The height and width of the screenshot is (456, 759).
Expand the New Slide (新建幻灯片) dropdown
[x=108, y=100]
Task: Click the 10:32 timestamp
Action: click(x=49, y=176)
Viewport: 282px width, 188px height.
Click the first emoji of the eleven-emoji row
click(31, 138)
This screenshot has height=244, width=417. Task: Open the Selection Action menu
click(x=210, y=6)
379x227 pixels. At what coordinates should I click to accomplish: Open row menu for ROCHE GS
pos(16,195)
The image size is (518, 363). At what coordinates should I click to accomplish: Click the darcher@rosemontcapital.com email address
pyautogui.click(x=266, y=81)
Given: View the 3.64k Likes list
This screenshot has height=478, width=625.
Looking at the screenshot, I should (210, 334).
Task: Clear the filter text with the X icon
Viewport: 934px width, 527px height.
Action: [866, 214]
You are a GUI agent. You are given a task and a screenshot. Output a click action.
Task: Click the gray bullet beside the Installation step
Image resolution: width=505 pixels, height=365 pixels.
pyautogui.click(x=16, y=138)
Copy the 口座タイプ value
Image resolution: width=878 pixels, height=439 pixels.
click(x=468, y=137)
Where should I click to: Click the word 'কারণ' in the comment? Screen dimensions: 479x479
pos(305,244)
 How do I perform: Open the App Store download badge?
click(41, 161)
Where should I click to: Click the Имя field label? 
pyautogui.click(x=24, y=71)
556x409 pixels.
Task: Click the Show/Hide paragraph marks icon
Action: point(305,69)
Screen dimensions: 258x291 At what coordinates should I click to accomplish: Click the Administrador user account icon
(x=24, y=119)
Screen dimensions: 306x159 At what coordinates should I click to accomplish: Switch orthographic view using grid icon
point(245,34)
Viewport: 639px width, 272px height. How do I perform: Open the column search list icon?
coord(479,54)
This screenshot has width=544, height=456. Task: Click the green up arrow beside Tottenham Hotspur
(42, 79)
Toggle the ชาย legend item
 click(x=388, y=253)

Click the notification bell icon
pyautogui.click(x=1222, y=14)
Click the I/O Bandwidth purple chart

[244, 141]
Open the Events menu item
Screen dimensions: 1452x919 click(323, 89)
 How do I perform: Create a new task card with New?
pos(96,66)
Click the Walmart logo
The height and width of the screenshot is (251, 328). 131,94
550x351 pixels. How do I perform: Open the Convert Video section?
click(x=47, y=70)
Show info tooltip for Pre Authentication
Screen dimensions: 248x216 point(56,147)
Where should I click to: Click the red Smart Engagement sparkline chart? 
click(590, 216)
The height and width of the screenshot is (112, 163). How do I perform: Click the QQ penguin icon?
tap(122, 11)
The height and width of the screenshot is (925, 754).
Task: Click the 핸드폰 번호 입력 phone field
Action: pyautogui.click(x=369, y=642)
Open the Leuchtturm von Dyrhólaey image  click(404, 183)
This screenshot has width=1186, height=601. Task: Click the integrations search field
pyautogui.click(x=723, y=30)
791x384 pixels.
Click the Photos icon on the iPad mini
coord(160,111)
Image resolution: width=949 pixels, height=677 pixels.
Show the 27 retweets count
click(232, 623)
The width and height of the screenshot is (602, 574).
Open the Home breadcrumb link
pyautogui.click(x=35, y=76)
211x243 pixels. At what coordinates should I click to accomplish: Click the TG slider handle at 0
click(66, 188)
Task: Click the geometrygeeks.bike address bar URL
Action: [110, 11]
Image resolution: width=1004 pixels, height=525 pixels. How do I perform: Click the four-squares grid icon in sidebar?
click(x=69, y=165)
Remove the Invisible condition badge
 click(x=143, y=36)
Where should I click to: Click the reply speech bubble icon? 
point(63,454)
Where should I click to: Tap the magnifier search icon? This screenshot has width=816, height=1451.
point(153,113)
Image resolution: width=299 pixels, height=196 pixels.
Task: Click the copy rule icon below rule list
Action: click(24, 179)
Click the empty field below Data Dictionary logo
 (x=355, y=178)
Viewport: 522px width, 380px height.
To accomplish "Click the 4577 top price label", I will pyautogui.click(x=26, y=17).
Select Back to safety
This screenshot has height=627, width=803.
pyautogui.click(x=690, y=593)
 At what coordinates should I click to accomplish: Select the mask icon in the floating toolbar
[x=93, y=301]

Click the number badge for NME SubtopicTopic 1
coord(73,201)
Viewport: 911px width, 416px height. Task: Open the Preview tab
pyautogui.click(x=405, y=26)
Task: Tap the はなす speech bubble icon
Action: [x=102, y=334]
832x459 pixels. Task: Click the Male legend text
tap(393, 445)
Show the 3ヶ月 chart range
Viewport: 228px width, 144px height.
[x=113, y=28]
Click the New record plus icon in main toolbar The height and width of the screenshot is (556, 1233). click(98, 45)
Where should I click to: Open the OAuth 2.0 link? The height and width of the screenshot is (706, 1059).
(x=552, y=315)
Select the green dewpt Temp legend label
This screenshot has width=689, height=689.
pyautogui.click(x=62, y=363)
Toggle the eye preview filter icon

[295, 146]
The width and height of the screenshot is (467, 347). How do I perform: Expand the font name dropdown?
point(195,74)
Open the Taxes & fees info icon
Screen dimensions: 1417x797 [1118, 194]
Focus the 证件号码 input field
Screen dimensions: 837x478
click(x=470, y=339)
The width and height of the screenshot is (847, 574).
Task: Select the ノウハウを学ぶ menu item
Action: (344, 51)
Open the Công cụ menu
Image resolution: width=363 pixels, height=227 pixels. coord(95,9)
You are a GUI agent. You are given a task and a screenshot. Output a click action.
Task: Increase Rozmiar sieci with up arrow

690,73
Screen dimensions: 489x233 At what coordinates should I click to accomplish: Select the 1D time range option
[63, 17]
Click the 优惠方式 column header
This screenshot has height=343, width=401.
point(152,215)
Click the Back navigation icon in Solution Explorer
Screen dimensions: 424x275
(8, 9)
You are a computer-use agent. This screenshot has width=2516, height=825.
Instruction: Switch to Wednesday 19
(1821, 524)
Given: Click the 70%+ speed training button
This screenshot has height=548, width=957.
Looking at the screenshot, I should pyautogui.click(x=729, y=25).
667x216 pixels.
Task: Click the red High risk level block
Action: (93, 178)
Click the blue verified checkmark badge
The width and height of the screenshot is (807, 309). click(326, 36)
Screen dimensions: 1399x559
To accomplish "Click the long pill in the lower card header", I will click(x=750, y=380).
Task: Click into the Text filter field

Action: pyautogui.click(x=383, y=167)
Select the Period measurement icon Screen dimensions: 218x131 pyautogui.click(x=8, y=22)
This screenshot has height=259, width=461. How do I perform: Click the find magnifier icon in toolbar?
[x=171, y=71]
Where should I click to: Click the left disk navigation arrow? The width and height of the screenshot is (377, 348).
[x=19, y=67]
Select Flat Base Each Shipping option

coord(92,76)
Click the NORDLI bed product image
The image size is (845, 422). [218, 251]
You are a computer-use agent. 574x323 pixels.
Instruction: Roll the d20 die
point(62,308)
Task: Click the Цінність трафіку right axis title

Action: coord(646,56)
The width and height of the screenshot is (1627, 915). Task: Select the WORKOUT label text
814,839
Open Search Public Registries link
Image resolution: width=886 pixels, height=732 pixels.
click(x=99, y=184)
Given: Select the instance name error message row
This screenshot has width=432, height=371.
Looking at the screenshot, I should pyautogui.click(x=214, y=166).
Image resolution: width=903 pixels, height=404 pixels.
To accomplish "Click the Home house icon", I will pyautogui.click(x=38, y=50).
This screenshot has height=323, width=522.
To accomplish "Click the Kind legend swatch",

[Aim of the exercise] Scan the material above. Copy each line that holds the word "agent".

[Task solution]
You are a GUI agent. You are given a task and a screenshot. Output a click action.
You are a GUI agent. You are given a task and a screenshot. Output a click action.
You are a computer-use agent. This screenshot has width=2516, height=825.
You are a computer-use agent. 574x323 pixels.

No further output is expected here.